QR codes that match your brand.
Generate QR codes for any URL or text. Custom colors, four error-correction levels, PNG or SVG download. No watermark. Live preview updates as you type.
What makes a QR code actually scan.
QR codes look like a static image, but four settings decide whether they scan reliably across phones, printers, lighting conditions, and weather. Get these right and your code works on a business card or a billboard. Get them wrong and 40 percent of attempts fail silently.
Contrast Critical
Dark foreground on light background
QR scanners need clear contrast. Pure black on pure white is the gold standard and works everywhere. Dark navy on cream is fine. Light gray on white usually fails. Always test on at least two phones before printing.
Error correction Critical
L 7% · M 15% · Q 25% · H 30%
How much damage the QR can take and still scan. M is the default for digital. Use H if you plan to overlay a logo, print outdoors, or place the QR on surfaces that scuff. Higher correction makes the QR denser, so increase the size at H.
Size and quiet zone Print
Min 2 cm wide for posters, 1 cm for cards
Below 2 cm wide, phones struggle from a normal scanning distance. Keep a quiet zone (white margin) of at least 4 modules around the code. The frame around the preview here already includes the quiet zone padding.
URL length Scan reliability
Under 200 chars for clean scans
QR codes can encode up to 4,000 chars, but longer URLs create denser codes that are harder to scan from a distance. Use a short URL (bit.ly, t.ly, or your own redirect like yoursite.com/go/promo) for any URL over 200 characters.
Static vs dynamic Strategy
QR encodes the URL, not the destination
The QR encodes whatever URL you give it. If you might change the destination later (campaign ends, page moves, A/B test), encode a redirect URL you control (yoursite.com/go/spring). You can update the redirect without reprinting the QR.
UTM tags Tracking
utm_source=qr&utm_medium=print
Add UTM parameters to the URL before generating the QR so you can track how many visits came from each printed asset. Use a different utm_campaign per piece (utm_campaign=poster vs utm_campaign=business-card) to know which print collateral converts.
Why scan rates matter
Sources: eMarketer US QR Code Users Forecast 2024, Apple iOS 11 release notes, QR Tiger Scan Reliability Study 2024.
Honest answers.
A QR code (Quick Response code) is a two-dimensional barcode that stores data (usually a URL) in a grid of black and white squares. Any smartphone camera can read it and open the encoded URL automatically. QR codes were invented by Denso Wave in 1994 for tracking auto parts; they exploded for marketing use after Apple added native QR scanning to the iPhone camera app in 2017.
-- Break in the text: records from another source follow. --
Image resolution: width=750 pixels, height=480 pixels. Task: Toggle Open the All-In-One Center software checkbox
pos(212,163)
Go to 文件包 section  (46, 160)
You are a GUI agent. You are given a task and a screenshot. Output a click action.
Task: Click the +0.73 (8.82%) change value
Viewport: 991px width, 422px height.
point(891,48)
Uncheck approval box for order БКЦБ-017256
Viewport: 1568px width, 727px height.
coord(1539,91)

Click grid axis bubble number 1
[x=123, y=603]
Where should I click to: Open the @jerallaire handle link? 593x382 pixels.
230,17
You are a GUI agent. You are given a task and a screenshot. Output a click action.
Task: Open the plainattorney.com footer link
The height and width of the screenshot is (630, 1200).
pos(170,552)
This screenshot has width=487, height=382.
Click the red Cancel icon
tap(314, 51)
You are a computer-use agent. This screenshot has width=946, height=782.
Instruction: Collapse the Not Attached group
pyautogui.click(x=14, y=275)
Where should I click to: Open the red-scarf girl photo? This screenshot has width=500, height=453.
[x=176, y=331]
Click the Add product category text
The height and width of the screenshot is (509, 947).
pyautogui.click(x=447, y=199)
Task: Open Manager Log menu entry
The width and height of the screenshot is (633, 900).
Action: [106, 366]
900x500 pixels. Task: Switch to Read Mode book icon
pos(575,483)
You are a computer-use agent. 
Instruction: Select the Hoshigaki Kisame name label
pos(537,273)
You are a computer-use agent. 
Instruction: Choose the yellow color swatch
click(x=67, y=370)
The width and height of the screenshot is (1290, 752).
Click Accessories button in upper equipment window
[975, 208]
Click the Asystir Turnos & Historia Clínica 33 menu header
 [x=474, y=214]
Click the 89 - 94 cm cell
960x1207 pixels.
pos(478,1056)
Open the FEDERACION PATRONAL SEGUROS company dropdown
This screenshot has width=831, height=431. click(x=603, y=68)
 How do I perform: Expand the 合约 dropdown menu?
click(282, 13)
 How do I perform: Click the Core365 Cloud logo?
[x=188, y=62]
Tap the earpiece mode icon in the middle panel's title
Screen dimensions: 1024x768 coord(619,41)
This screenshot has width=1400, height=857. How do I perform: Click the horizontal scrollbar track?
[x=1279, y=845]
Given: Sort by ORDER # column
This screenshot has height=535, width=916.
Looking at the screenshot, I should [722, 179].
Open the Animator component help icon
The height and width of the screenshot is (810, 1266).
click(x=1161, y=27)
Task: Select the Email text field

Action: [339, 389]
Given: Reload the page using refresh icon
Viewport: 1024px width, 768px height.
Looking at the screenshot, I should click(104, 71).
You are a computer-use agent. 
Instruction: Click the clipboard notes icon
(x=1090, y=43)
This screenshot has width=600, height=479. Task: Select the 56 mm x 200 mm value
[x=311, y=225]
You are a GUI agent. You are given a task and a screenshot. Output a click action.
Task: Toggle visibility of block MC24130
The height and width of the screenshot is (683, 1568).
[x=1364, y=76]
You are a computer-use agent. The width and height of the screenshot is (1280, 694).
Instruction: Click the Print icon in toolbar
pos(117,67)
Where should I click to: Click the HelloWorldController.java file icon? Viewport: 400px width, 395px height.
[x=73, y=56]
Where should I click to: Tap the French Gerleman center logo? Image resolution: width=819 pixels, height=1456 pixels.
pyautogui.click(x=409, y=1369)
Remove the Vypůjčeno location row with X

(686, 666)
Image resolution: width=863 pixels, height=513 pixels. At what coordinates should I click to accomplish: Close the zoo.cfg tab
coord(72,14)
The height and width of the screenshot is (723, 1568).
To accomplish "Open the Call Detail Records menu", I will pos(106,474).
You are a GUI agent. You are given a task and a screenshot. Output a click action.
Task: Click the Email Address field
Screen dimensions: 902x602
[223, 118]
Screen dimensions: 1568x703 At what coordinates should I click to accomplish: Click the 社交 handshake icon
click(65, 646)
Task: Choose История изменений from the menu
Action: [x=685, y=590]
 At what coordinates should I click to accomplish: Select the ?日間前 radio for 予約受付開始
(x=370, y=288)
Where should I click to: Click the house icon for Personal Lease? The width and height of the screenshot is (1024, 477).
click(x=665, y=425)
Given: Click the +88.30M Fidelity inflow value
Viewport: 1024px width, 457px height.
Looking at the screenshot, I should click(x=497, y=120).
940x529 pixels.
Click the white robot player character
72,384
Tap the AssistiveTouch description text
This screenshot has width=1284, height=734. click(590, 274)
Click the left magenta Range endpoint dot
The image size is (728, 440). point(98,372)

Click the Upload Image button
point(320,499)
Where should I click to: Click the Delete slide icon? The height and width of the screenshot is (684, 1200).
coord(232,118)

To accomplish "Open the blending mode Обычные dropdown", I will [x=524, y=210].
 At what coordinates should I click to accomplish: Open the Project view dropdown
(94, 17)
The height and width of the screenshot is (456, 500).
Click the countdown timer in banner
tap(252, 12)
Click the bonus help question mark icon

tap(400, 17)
Point your phone camera at the preview on this page. Most modern phones (iPhone since iOS 11 / 2017, Android since version 9 / 2018) recognize QR codes natively without an app. A notification appears with the URL; tap it to open. If your phone does not see the code, increase contrast (pure black on pure white is most reliable) or increase the size.
Error correction lets the QR scan correctly even if part of it is dirty, blurry, or covered. Four levels: L recovers up to 7% damage, M up to 15%, Q up to 25%, H up to 30%. M is the default for digital use. Pick H if the QR will be printed (especially on materials that scuff), placed outdoors, or overlaid with a logo. Higher levels make the QR denser, so increase the size if you go above M.
QR scanners need strong contrast between foreground and background. Pure black on pure white is the gold standard. Dark navy on cream works. Light gray on white usually fails. The foreground must be darker than the background; inverted QR codes (light on dark) fail on many older scanners. Test every color combination on at least two phones before printing.
Technically up to 4,296 alphanumeric characters or 2,953 bytes for the largest QR (version 40 with L error correction). Practically, keep URLs under 200 characters or the QR becomes dense, hard to scan from a distance, and unreliable at small print sizes. For long destination URLs, use a URL shortener (bit.ly, t.ly, or your own /go/x redirect) to keep the QR clean.
PNG for digital use (social media, slides, email, web). SVG for print and unlimited resizing (it stays sharp at any size because it is vector). For business cards, posters, or merch, SVG is better because the printer can scale it to any dimension without pixelation. For Instagram, slide decks, or screenshots, PNG at 500 to 800 pixels is fine.
The QR code itself never expires; it is just an image that encodes a URL. The URL it points to is what matters. If the destination page goes down or changes URL, the QR still scans but lands on a 404. If you might change the URL later, encode a redirect URL you control (yourdomain.com/go/promo) so you can update the destination without reprinting the QR.
No. The QR rendering uses api.qrserver.com, a free public QR rendering service that has run since 2010. Your URL is sent there as a query parameter to generate the image, but qrserver does not log or store the URLs it renders. systeme.io stores nothing. If you need fully offline rendering, download the PNG once and reuse the file; the image works without any server after that.